The current king of Mr. Gordon’s herd is 16-year-old Divino, a majestic animal of 3,700 pounds, nearly triple the weight at which most beef cattle go to market. Mr. Gordon has nicknamed him El gran jefe—the big boss—for his haughty manner.

The enormous beasts hail from ancient bovine breeds originating in the Iberian peninsula, such as the Barrosã of Portugal and the Rubia Gallega from northern Spain. Some have horns stretching to great spans, while others’ horns curl close to their heads.

The girth they reach as they age means many stagger as they get to their feet. Specialists administer bovine pedicures to some—at a cost of $150 a hoof—to make sure their great weight doesn’t damage their feet or cause arthritis. Sometimes they are shoed, like horses.

Divino, center, who weighs in at 3,700 pounds, is nicknamed ‘El gran jefe’—the big boss. PHOTO: OLIVER GRIFFIN/THE WALL STREET JOURNAL

Mr. Gordon is quick to say he doesn’t treat his giant animals like pets. Yet on a recent day, as he walked among the herd with a metal brush, they came up to him, demanding attention.

A couple bumped him with their noses like a cat rubbing against its owner’s hand. He gently admonished a few that he couldn’t spend the day brushing them. “No hay mas,” he said—“There’s no more.”

Mr. Gordon admits to a pang of grief when he sends animals he has raised for so long to slaughter.

Even after they are butchered, he takes his sweet time. Steaks are aged about 180 days. The legs get up to four years of curing as he turns them into a type of dried meat called cecina.

“It takes 20 years to be able to enjoy this product,” Mr. Gordon says, referring to the cecina he plans to produce from Divino. “It is something that is very exclusive in the world because it’s crazy.”

Such care doesn’t come cheap. Mr. Gordon estimates each animal costs nearly $3,000 a year, in a combination of its feed, hoof care and vet bills, which is at least twice the cost of traditional ranching.

A steer like Divino, who will probably go to slaughter this year, will have cost more than $30,000 to raise. Mr. Gordon says he breaks even on most animals, charging €120 a kilo (about $63.50 a pound) for a premium chuleta steak that he says is more delicate than regular beef.

Luis Lanzant, a 43-year-old diner from Madrid, has no complaints. The meat was “nothing like I’ve ever tasted before,” he says.

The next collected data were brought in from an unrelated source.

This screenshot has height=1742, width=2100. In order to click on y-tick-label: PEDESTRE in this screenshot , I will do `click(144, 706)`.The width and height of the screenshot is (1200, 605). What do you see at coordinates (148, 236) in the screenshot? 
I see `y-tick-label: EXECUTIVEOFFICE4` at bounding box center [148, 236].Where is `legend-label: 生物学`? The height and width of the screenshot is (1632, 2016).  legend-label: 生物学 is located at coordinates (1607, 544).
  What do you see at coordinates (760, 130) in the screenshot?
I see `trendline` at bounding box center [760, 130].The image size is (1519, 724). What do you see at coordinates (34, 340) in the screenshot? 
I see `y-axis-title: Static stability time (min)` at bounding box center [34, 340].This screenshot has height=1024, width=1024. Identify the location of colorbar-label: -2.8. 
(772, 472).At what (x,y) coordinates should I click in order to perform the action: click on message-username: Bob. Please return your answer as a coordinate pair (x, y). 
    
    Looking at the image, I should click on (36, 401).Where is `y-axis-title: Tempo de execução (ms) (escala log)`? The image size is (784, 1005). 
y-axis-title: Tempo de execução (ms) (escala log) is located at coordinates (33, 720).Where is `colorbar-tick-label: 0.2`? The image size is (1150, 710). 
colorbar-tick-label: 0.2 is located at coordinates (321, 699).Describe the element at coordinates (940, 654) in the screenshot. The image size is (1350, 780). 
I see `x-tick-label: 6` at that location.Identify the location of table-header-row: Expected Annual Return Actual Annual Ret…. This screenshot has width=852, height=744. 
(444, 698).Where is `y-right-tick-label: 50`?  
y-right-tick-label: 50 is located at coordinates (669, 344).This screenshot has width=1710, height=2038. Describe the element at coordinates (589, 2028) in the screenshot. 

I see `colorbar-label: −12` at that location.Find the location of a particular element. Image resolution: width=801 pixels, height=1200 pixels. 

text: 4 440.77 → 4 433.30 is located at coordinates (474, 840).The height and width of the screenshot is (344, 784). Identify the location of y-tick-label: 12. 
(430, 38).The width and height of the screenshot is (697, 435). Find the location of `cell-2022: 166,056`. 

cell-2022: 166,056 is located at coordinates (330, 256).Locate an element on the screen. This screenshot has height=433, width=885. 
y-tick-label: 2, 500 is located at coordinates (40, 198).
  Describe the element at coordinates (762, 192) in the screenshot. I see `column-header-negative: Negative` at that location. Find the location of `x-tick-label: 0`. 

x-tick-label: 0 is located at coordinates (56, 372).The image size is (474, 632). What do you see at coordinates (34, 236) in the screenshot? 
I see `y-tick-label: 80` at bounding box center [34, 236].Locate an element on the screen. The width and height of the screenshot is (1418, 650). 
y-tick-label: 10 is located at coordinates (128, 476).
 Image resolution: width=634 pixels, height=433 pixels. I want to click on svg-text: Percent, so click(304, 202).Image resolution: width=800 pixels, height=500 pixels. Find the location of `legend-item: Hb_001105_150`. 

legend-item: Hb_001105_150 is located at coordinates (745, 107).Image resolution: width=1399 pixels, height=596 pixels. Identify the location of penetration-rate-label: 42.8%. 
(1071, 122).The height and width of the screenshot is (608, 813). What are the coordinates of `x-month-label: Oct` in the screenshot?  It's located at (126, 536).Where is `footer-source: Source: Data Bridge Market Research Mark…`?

It was “impeccable.”

A slower, longer approach to raising cattle and then aging their carcasses is popular with some diners in other parts of Europe, too, who appreciate the mature flavor that comes with older meat. “You can really taste the grass and the maturity of the animal. It’s really quite different to a lot of the beef that people will be eating,” says Pash Peters, head chef at Bellita restaurant in Bristol, U.K., which serves steaks from eight-year-old cattle.

The practicalities are another matter. David Alvis, managing director of a U.K. cattle-raising group called Stabiliser Cattle Co., likens Mr. Gordon’s operation to producing Ferraris.

“Maintaining an animal for many, many years purely to enhance the eating quality of the meat has a massive cost associated with it,” Mr. Alvis says. “Although he is taking these animals to very high weights, the time span means the daily gain is very low. It’s a highly inefficient process of producing meat.”

Mr. Gordon admits he loses money with some of the animals he keeps longest. “Those that are 15 or 16, for example, it’s impossible to make a profit,” he says. “There have been some that have lost €6,000 to €7,000.”

“It’s better not to think about it,” Mr. Gordon says. “I believe that what I do is mystical, magical. It goes beyond profitability. This is my work and my world. I would never change it.”